Elektronenmikroskop „für die Hosentasche“ – Einblicke in die internationale Start-up-Szene
Der Schlusstag des Forums (16.11.) bietet weitere Gelegenheiten für das internationale MEDICA-Fachpublikum, sich über neueste Entwicklungen aus der Start-up-Szene zu informieren. Die Themen sind dabei so vielfältig, wie es die jungen Unternehmen sind. Um Diagnostik und Gesundheitsmonitoring geht es etwa ab 11 Uhr, wenn Entwicklungen aus Singapur, Spanien und der Türkei präsentiert werden. Danach empfiehlt sich auch die Vorstellung einer neuen Entlassmanagement-Plattform durch Mathias Schmon, CEO der Nubedian GmbH. Er wird damit ein Beispiel geben für eine sektorübergreifende, webbasierte Vernetzung ambulanter und stationärer Prozesse im Sinne einer optimalen Übergabe von Patientinnen und Patienten in eine Nachfolgebehandlung nach einem Klinikaufenthalt.

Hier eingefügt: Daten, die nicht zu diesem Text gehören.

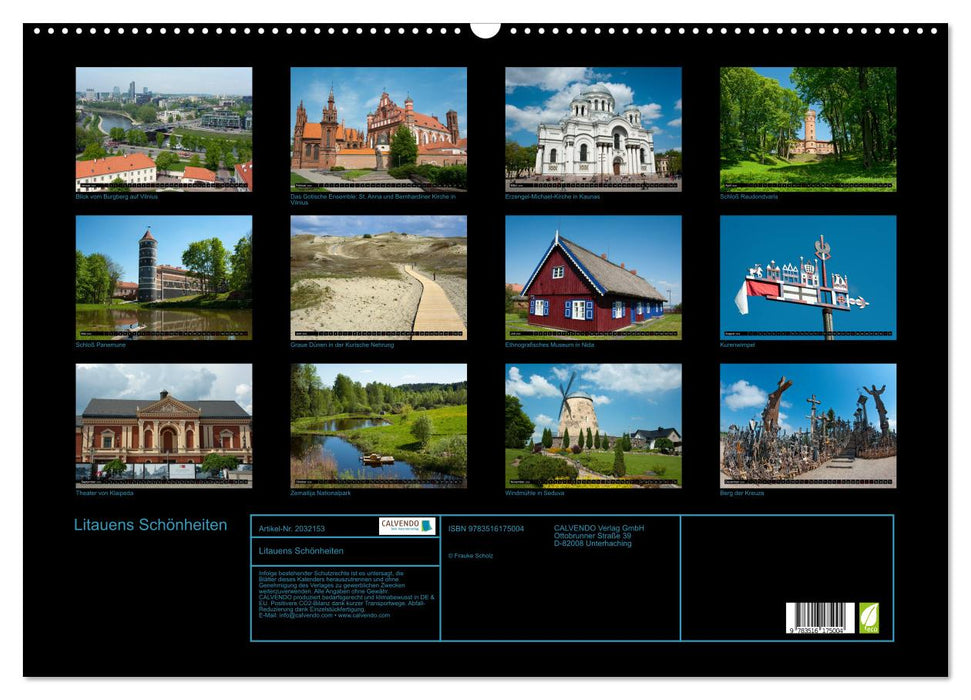Select the Zemaitija Nationalpark photo
Image resolution: width=971 pixels, height=700 pixels.
(378, 425)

Beim zum Forum benachbarten MEDICA START-UP PARK (Halle 12) mischen deutsche Start-ups ebenfalls kräftig mit. Das gilt etwa auch für `Meiluft´. Ihr „Elektronenmikroskop für die Hosentasche“ soll kleinste Teilchen in der Luft und in Flüssigkeiten helfen aufzuspüren. Eine schnelle Virenanalyse wird so möglich, was hinsichtlich der Verhinderung der Ausbreitung von Infektionskrankheiten sehr hilfreich sein könnte. Insgesamt dient das Gerät der bildlichen Darstellung, Erkennung und Kategorisierung von Teilchen im Bereich von hundert Nanometern.
Die vielen Beispiele zeigen: Wer sich für digitale Gesundheitsinnovationen im Gesundheitsbereich interessiert, der kommt am Besuch der MEDICA 2023 und speziell auch der Neuheiten der vielen Start-ups nicht vorbei.